→ **CONSEGNA 1**: Elenca tutti i compiti che, secondo l'articolo sul discorso di Juncker, l'Europa dovrà assolvere in base all'Agenda per i prossimi dodici mesi.
→ **CONSEGNA 2**: Prosegui l'articolo sul discorso sullo stato dell'Unione di Juncker a partire dalla sua ultima frase.

E’ lui, o non è lui? Si rimane attoniti, a leggere l’incipit del Discorso sullo stato dell’Unione pronunciato due giorni fa dal Presidente della Commissione Jean-Claude Juncker: “La nostra Unione Europea, almeno in parte, è in crisi esistenziale”. Racconta dei discorsi uditi nei mesi scorsi da parte dei menbri del Parlamento, che parlano solo dei problemi dei loro Paesi, riferendosi all’Europa solo di sfuggita. La paura che li anima, sottolinea, è di non essere rieletti: mai c’è stata tanta frammentazione e così poco in comune.
Ci sono molti problemi irrisolti: gli stessi, aggravati, cui doveva porre rimedio l’attivismo frenetico degli anni scorsi, che ha portato alla adozione del Patto di Stabilità e Crescita (PSG), del Fondo monetario europeo (ESM) e della Banking Union. Dopo la crisi dei debiti sovrani ed i timori per il collasso dell’euro, adesso siamo alla crisi esistenziale dell’Europa.
L’Agenda per i prossimi dodici mesi ha un comune denominatore: un’Europa migliore. Dovrà proteggere, preservare il modo di vivere europeo, dare potere ai cittadini, difendere all’interno ed all’esterno, assumersi responsabilità. Il richiamo enfatico ai valori europei, alla pace, alla lotta contro il razzismo e le discriminazioni, alla condanna della pena di morte, alla indipendenza del sistema giudiziario segna la distanza dalla realta, quella economica. Tutto si affievolisce quando Junker richiama i principi fondamentali dell’economia sociale di mercato, contrapposta al Selvaggio West: “Stesso salario, a fronte dell’identico lavoro nel medesimo posto“. Un po’ poco, se non si inserisce il vincolo stabilito dell’articolo 36 della Costituzione italiana, secondo cui la retribuzione deve essere in ogni caso sufficiente ad assicurare al lavoratore ed alla sua famiglia un’esistenza libera e dignitosa.
Junker prende coraggio, ed elenca due successi: la media del deficit pubblico è passato dal 6,3% del 2009 al 2% odierno; ben 8 milioni di persone hanno trovato lavoro dopo la crisi, di cui 1 milione in Spagna.

→ **DATI DI PARTENZA**:
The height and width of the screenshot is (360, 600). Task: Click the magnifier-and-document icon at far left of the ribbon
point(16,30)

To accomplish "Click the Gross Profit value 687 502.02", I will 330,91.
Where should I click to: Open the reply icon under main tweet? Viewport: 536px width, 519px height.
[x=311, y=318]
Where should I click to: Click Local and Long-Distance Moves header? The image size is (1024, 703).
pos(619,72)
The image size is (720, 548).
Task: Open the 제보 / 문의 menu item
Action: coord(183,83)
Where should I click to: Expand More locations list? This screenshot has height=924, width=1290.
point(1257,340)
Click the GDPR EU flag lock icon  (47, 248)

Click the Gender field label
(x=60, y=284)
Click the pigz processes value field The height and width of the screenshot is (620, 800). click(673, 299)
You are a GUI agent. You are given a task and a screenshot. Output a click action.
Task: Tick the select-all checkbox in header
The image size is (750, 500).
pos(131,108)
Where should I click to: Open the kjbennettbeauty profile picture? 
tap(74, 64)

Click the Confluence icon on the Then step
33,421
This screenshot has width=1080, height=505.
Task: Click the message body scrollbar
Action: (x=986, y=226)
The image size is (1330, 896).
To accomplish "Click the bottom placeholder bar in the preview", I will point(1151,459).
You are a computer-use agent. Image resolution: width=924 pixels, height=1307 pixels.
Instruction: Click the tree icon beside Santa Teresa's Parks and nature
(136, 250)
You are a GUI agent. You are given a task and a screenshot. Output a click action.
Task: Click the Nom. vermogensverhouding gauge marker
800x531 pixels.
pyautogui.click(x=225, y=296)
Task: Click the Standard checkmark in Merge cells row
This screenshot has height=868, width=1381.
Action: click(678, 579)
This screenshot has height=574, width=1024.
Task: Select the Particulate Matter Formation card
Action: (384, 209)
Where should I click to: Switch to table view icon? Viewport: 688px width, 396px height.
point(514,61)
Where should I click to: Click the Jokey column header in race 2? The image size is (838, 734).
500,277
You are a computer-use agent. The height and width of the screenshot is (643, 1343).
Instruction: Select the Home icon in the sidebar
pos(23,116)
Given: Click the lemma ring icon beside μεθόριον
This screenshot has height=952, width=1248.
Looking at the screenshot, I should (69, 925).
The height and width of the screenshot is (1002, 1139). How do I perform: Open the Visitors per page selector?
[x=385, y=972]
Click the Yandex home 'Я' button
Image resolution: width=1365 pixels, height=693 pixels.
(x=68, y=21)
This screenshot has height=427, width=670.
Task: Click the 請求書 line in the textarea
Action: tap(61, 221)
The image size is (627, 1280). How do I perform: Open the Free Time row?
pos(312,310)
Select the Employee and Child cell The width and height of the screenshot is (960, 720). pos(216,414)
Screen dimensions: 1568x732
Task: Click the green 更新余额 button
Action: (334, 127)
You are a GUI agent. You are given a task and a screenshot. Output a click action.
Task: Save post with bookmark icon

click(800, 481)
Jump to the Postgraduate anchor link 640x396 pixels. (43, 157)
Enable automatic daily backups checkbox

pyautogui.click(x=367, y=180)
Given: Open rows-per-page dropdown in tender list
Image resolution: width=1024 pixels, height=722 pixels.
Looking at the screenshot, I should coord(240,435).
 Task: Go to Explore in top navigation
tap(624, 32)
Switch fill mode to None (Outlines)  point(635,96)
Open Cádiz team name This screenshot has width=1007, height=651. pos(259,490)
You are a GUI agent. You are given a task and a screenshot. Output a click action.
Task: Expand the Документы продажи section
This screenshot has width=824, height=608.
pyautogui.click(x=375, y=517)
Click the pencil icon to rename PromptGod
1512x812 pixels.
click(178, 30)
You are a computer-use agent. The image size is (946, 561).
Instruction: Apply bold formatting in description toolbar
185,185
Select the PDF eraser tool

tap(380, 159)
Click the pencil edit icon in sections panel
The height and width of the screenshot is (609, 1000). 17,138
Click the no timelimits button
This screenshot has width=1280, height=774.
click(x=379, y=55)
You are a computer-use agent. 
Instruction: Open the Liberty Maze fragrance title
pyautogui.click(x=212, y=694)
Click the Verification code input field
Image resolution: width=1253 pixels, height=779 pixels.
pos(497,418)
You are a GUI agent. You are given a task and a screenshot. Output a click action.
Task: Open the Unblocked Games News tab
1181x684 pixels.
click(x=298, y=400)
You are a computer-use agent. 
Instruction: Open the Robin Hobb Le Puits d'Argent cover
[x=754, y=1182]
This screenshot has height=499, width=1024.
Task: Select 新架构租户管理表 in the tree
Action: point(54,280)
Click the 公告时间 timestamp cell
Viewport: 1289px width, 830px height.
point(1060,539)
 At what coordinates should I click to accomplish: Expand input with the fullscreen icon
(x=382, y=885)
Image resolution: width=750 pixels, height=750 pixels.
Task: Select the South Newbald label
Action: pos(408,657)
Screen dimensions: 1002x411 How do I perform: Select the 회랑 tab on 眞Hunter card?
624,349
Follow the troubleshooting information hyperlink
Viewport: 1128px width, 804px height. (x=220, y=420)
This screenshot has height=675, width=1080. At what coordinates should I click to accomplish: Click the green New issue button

→ **RISPOSTA SCRITTA 1**:
- Proteggere
- Preservare il modo di vivere europeo
- Dare potere ai cittadini
- Difendere all'interno ed all'esterno
- Assumersi responsabilità

→ **RISPOSTA SCRITTA 2**:
Ci sono, naturalmente, tanti problemi da affontare, dalla tassazione delle multinazionali, che devono pagare le tasse laddove producono i profitti. Il riferimento non è al Lussemburgo, che ben conosce, ma all’Irlanda. E’ libera di mettere le tasse che crede, ma deve incassare le imposte non pagate da Apple, per costruire scuole ed ospedali: è questo il risvolto sociale della tassazione agevolata. Sullo sfondo, un rosario di problemi, dal dumping dell’acciaio cinese al mondo agricolo che soffre per le mancate esportazioni in Russia. Tra le cose da fare, una normativa che attragga investimenti in connettività, la realizzazione del 5G, l’accesso gratuito ad internet wireless, la protezione dei diritti di proprietà intellettuale.
Politico consumato, Junker: prima blandisce l’uditorio, dicendosi preoccupato per la crisi dell’Europa; poi ne richiama i valori, ed elenca gli impegni che incombono. Si dice quindi soddisfatto per alcuni successi, ed infine tira fuori dal cilindro il raddoppio della dotazione finanziaria del Piano di investimenti che porta il suo nome: si passa da 116 a 315 miliardi di euro. Per Bruxelles è un altro bel boccone: altri soldi e altro potere.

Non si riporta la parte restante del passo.